● **Task directions**: Find the line below with "Task: Click the". Print it and every line after it exactly, through the last line, leaving out the pictures.

● **Source data**:
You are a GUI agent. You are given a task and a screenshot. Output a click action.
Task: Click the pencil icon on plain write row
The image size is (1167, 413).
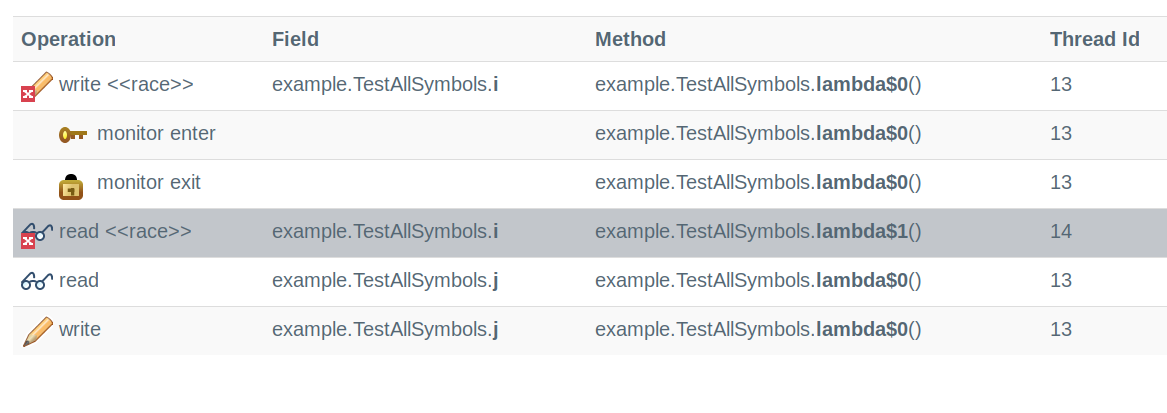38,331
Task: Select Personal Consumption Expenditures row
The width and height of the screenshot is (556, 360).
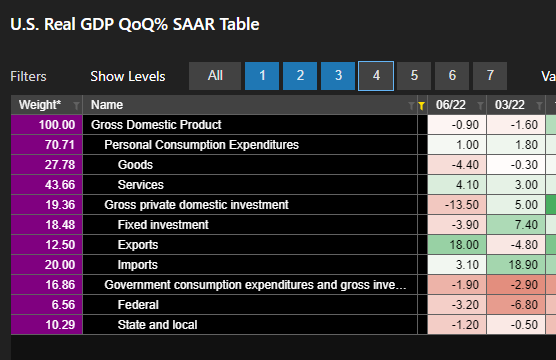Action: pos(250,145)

● **Answer box**:
Task: Click the pencil icon on plain write row
The image size is (1167, 413).
38,331
Task: Select Personal Consumption Expenditures row
The width and height of the screenshot is (556, 360).
Action: pos(250,145)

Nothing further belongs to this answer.